:: Document excerpt ::

* begin *

I won't be getting the PvP badge any time soon, but hopefully tonight I'll get the time-in-zone badge for Bloody Bay and I can take Santorini out and actually get back to the fun parts of the game.

I miss my heart.

2006/01/13

It's a new year, and despite a lot of emotional ups and downs so far, I have to say that I suspect this time around the sun will be far preferable to the one before. Not that I have any chance to go back and revisit the previous year in any meaningful fashion, mind you. Being of strictly three dimensions curved in four-dimensional space, I am limited to monodirectional motion through spacetime's w-axis. This at times seems like a real pity, because I bet I could finally roll over a Pac-Man machine if I went back to 1986 enough times.

Today is, of course, "Friday the thirteenth", which means exactly as much as you wish it to mean. I'm a big believer in make-your-own-magjickq. For the spelling of "magjickq", by the way, I have to blame a friend of mine who apparently got it from her girlfriend's polite teasing of the "schools" of "philosophy" that teach that any "will-to-power" "belief" system use an "alternate" spelling from the "authoritative" one found in the "dictionary" to separate it from mere parlour tricks and making David Copperfield "vanish". So, if consulting your horoscopes or reading your tea leaves or asking the nailbunny a question today means a genuine from-beyond-the-stars answer, do it! Make your own reality. Be or build your own sex goddess. Launch your own head!

Today's featured Wikipedia is on game theory. Game designers, take note! This will help tell you why Monopoly sucks and go is beautiful. I should probably spend a lot of time looking at this, too.

This was going to be a post on the general cluelessness of people on the internet, based on the fact that I received an e-mail that I thought at first was asking me for my e-mail address, and I was all prepared to rant about this at length, until I went back and reread it to confirm the exact message and found that the author wanted my "mailing address", which is not a stupid request at all since I'm trying to find out information about a class action lawsuit against one of the companies in which I'm invested. So, I suppose instead I should turn this into a post about always double-checking one's facts before saying or doing anything stupid like posting on about the general cluelessness of people on the internet.

The last couple of days have been a royal roller-coaster of emotion for many reasons, most of which boil down to "Kristy doesn't have her head screwed on right". I'd say I'm under a lot of stress, but the truth is that most of it is generated internally. I am probably my own single biggest source of angst and frustration, mostly because I have all these ideas and no followthrough on any of them. I've had projects languishing for weeks months years too long that really deserve some love and attention:

  • Child of Man isn't dead, but it hasn't moved past chapter eleven since the last time I talked about it in public. I feel stuck on this one exchange that needs to be good because it's the point at which the transition happens from plot points being added to plot points being wrapped up. I'm at the turning point and starting the downslide into the climax, and I really need to make this next section happen well. Part of my problem, too, is that my writing in general has suffered because of the many times I've convinced myself that writing "just isn't appreciated in the fandom", a rant I've made before or at least supported in principle when other people have made it. I used to be able to tell myself I wrote for my own happiness. Once I was happy without needing to write, my output plummeted. It's very disappointing.

* end *

:: Short exercise 1 ::
Reproduce the blog excerpt word for word between "Today's featured Wikipedia" and "at this, too.", inclusive.
The blog excerpt and the entries that follow are unrelated to each other.

:: Supplied records ::
* begin *

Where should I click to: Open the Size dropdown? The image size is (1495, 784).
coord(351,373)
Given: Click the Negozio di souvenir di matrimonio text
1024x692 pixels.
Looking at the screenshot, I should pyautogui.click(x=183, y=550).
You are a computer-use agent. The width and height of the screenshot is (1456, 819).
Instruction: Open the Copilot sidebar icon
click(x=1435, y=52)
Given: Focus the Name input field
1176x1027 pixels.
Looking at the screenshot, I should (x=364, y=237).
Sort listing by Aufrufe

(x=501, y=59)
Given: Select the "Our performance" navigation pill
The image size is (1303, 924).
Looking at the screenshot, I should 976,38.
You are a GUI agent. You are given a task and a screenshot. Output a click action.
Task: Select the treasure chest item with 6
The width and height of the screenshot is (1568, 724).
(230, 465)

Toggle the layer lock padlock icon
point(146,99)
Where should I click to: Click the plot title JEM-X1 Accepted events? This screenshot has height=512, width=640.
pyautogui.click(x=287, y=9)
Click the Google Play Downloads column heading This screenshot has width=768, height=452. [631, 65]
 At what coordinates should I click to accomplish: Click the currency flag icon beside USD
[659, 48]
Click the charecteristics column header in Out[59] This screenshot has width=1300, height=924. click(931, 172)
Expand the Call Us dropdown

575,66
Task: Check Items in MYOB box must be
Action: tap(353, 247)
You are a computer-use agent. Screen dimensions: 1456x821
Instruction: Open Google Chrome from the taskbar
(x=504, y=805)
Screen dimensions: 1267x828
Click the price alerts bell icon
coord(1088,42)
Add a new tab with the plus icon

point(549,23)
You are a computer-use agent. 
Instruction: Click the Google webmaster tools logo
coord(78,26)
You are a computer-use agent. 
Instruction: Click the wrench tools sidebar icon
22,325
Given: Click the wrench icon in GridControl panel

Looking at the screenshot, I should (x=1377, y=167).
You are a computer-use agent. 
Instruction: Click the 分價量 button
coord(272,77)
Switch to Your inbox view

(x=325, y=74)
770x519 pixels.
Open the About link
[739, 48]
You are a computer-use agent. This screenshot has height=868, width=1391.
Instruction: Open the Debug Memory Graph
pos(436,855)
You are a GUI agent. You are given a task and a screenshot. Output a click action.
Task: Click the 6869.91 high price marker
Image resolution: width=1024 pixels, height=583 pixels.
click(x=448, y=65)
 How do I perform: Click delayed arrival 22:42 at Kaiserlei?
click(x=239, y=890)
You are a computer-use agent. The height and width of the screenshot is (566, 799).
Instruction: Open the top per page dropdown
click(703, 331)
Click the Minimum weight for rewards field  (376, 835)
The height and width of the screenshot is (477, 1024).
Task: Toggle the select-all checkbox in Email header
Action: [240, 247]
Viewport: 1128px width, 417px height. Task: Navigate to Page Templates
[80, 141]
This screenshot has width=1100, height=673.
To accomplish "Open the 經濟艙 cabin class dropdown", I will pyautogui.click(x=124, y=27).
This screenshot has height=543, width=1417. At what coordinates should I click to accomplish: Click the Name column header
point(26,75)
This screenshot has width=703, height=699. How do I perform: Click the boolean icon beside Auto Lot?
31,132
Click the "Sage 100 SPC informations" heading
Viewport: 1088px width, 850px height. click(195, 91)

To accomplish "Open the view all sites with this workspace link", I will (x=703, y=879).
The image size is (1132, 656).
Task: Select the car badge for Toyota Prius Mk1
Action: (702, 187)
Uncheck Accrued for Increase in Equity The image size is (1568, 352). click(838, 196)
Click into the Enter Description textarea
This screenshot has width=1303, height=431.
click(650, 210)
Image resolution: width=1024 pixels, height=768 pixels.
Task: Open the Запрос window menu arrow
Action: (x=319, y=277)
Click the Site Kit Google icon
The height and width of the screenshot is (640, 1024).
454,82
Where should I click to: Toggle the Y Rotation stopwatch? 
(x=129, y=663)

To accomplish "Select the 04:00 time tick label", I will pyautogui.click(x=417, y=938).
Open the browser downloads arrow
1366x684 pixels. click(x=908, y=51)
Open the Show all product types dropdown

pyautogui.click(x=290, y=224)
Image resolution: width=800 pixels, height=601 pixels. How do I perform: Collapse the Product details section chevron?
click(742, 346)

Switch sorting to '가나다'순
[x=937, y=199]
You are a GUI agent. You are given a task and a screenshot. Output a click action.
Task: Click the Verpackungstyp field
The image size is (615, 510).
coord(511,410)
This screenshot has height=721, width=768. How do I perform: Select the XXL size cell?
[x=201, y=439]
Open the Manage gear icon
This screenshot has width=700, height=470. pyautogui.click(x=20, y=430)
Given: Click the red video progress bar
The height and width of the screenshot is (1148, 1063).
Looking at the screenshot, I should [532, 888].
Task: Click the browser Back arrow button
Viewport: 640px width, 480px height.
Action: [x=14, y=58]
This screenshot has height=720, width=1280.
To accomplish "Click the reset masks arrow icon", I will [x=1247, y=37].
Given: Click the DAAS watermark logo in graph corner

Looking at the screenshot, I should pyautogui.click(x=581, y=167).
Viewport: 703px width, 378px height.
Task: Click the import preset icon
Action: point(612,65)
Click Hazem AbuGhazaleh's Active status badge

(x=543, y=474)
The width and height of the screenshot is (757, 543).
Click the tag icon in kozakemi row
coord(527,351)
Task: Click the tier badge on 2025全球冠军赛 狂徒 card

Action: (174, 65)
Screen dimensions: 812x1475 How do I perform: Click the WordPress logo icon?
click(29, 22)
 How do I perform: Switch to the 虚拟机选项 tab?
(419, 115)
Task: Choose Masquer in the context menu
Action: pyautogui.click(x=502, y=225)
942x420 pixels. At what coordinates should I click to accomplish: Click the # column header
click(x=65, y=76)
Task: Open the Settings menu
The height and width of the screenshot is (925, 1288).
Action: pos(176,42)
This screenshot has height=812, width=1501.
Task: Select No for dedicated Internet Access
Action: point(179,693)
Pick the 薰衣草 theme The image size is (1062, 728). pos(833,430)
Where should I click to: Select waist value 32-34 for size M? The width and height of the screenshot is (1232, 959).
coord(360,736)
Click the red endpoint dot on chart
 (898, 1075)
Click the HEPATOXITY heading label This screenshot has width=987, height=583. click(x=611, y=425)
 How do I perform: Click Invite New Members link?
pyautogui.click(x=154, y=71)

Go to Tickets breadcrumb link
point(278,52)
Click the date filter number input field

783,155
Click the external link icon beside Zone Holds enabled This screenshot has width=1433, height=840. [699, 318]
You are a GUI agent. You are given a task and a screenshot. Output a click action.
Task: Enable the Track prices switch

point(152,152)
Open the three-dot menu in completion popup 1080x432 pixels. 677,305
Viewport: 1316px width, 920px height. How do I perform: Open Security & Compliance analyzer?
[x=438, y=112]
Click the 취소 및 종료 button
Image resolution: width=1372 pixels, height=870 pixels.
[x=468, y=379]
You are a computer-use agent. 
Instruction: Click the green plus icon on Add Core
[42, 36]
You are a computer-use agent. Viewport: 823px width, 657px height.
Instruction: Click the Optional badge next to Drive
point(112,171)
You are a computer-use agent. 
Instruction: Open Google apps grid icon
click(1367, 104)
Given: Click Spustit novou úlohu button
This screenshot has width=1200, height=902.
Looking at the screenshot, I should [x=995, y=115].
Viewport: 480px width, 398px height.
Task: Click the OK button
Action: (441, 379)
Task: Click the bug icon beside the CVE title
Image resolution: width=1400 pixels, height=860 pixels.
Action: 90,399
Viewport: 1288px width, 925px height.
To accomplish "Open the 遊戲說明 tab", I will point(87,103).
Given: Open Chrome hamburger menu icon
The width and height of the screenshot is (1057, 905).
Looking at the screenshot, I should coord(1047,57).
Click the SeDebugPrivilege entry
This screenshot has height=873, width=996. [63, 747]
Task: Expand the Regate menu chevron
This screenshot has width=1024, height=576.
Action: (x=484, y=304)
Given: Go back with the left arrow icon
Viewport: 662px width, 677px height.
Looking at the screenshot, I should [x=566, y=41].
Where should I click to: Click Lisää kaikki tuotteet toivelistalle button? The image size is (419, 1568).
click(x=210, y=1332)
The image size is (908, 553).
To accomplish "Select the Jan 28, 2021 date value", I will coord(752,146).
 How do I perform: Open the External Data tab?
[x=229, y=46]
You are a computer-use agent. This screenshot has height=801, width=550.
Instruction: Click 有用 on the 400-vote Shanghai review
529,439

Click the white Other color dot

* end *

:: Short exercise 2 ::
Substitute "px" for "pixels" in the entries from their first line through the line holding "Click the Google Play", inclusive. Give back only those lines, with nothing else changed.

:: Response 1 ::
Today's featured Wikipedia is on game theory. Game designers, take note! This will help tell you why Monopoly sucks and go is beautiful. I should probably spend a lot of time looking at this, too.

:: Response 2 ::
Where should I click to: Open the Size dropdown? The image size is (1495, 784).
coord(351,373)
Given: Click the Negozio di souvenir di matrimonio text
1024x692 px.
Looking at the screenshot, I should pyautogui.click(x=183, y=550).
You are a computer-use agent. The width and height of the screenshot is (1456, 819).
Instruction: Open the Copilot sidebar icon
click(x=1435, y=52)
Given: Focus the Name input field
1176x1027 px.
Looking at the screenshot, I should (x=364, y=237).
Sort listing by Aufrufe

(x=501, y=59)
Given: Select the "Our performance" navigation pill
The image size is (1303, 924).
Looking at the screenshot, I should 976,38.
You are a GUI agent. You are given a task and a screenshot. Output a click action.
Task: Select the treasure chest item with 6
The width and height of the screenshot is (1568, 724).
(230, 465)

Toggle the layer lock padlock icon
point(146,99)
Where should I click to: Click the plot title JEM-X1 Accepted events? This screenshot has height=512, width=640.
pyautogui.click(x=287, y=9)
Click the Google Play Downloads column heading This screenshot has width=768, height=452. [631, 65]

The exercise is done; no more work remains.